After the coronavirus pandemic sent her and many other University of Colorado students home in the spring, Sila Finau had to get a little creative with workouts.
“There was this hill right by my house and I would run up and down it, just like continuously some days, just to get a workout in, just to stay in shape,” said Finau, who grew up in Dublin, Calif. “Sometimes I would get my siblings or my mom to come and run it with me.”
The offseason also included home workouts, dribbling drills and finding any available court to put up shots or work on “live drills.”
Now a junior on the CU women’s basketball team, Finau is motivated to make this next season her best with the Buffaloes. So far, the 5-foot-9 guard has had her best offseason.
“She’s just a different player right now, even mentally different,” CU head coach JR Payne said.
The key to Finau’s offseason wasn’t running hills or putting up shots, though. It was breaking down a mental barrier.
“I was having trouble with my mental health, so I just wasn’t getting to that point where I was good enough to start or just come off the bench and make an impact and stay off the bench,” she said.
Buffs assistant coach Shandrika Lee, who works with the guards, focused on Finau’s mental health this offseason.
“The two of them worked a lot on communication and really kind of pulling back the layers of, ‘What do you want to get out of this experience?’” Payne said. “(Lee) really challenged her from a communication standpoint.”
Finau showed some promise as a freshman in 2018-19, starting 13 games in place of injured senior Kennedy Leonard. That year, she averaged 3.0 points and 1.3 assists.
With Leonard gone last year, Finau battled with dynamic freshman Jaylyn Sherrod for the starting point guard job. Finau started seven games early and increased her scoring (3.4) and assist (1.5) averages, but found herself second on the depth chart most of the year.
“I did get down, but at the same time, you have to realize it’s not something that you can control,” she said. “You can only control your effort. (Sherrod) won that, but this year, I think things will be a little different – hopefully.”
While Sherrod proved to be one of the best young players in the Pac-12 last year, Finau feels better prepared to compete for a starting role – either at point guard or shooting guard – and her communication with Lee is a big reason for her newfound confidence.

Work task
Transcribe the part of the article about Sila Finau from "After the coronavirus" to "JR Payne said.". Rely on nothing but the article about Sila Finau.

Exercise data
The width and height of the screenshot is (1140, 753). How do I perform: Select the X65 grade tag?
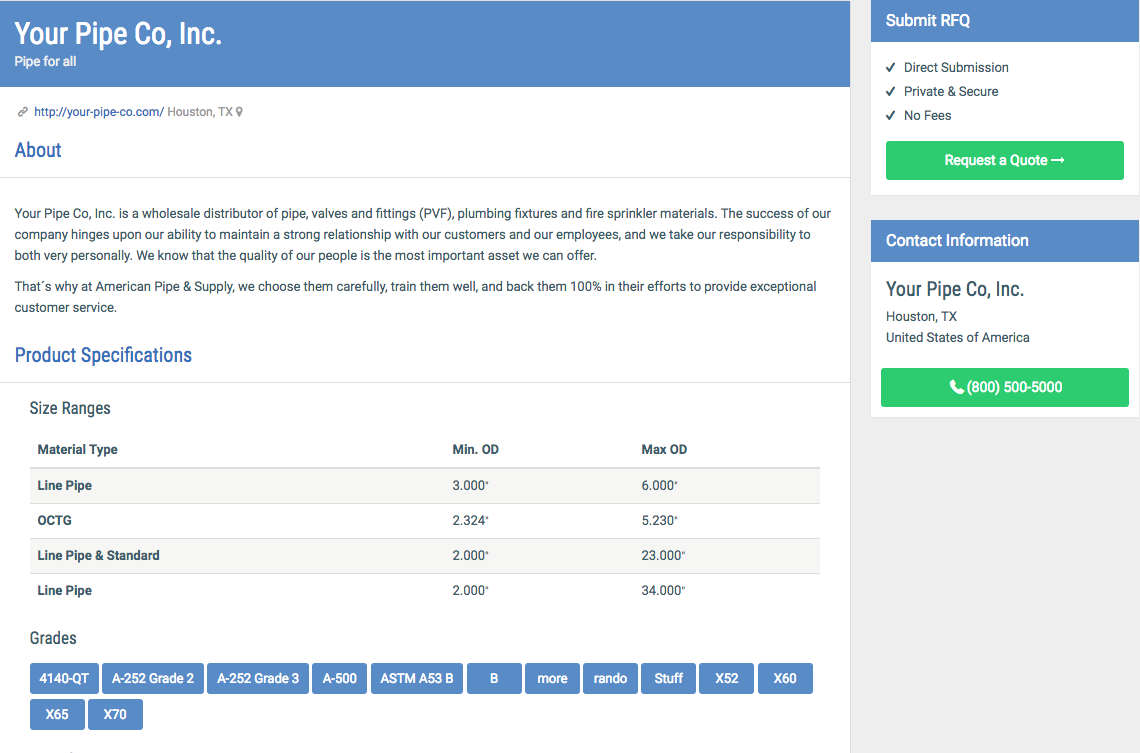tap(57, 714)
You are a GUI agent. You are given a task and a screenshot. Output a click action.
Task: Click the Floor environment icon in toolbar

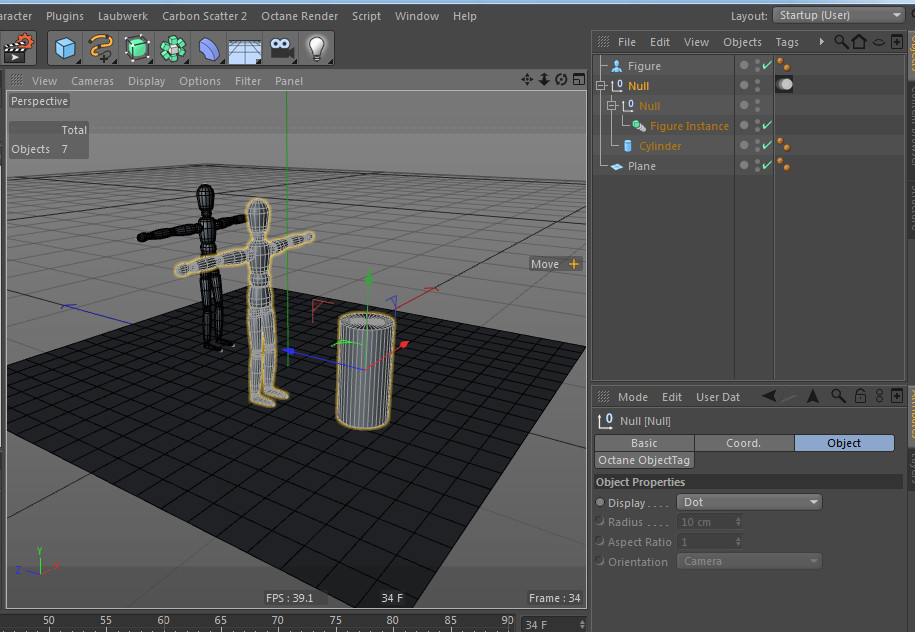(245, 48)
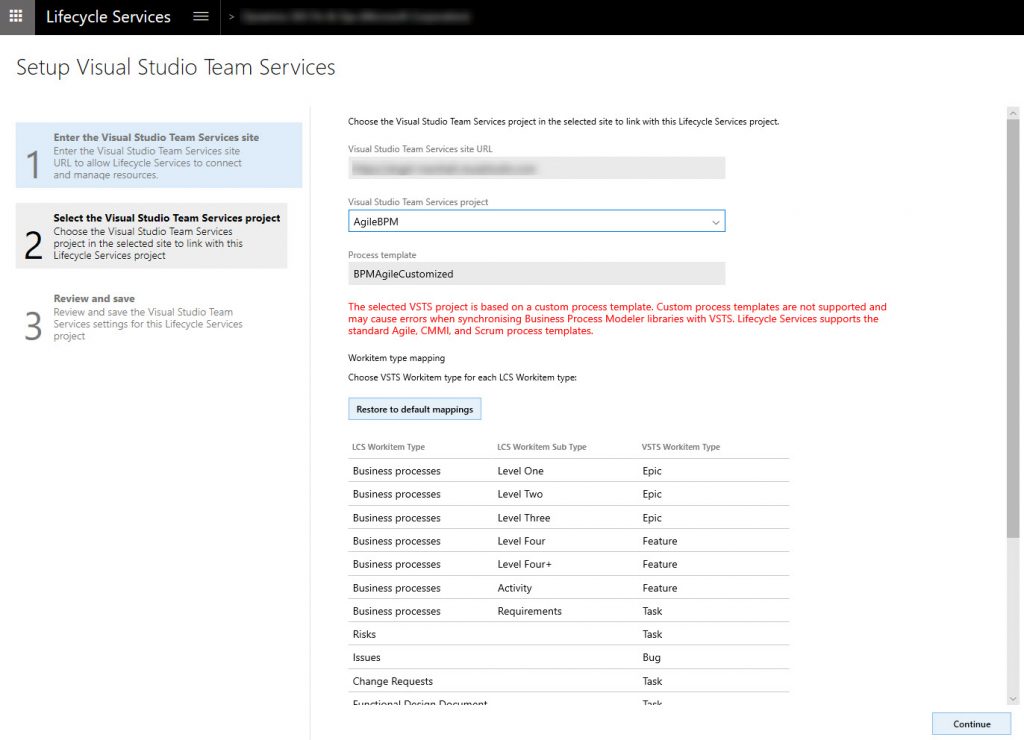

Final answer
After the coronavirus pandemic sent her and many other University of Colorado students home in the spring, Sila Finau had to get a little creative with workouts.
“There was this hill right by my house and I would run up and down it, just like continuously some days, just to get a workout in, just to stay in shape,” said Finau, who grew up in Dublin, Calif. “Sometimes I would get my siblings or my mom to come and run it with me.”
The offseason also included home workouts, dribbling drills and finding any available court to put up shots or work on “live drills.”
Now a junior on the CU women’s basketball team, Finau is motivated to make this next season her best with the Buffaloes. So far, the 5-foot-9 guard has had her best offseason.
“She’s just a different player right now, even mentally different,” CU head coach JR Payne said.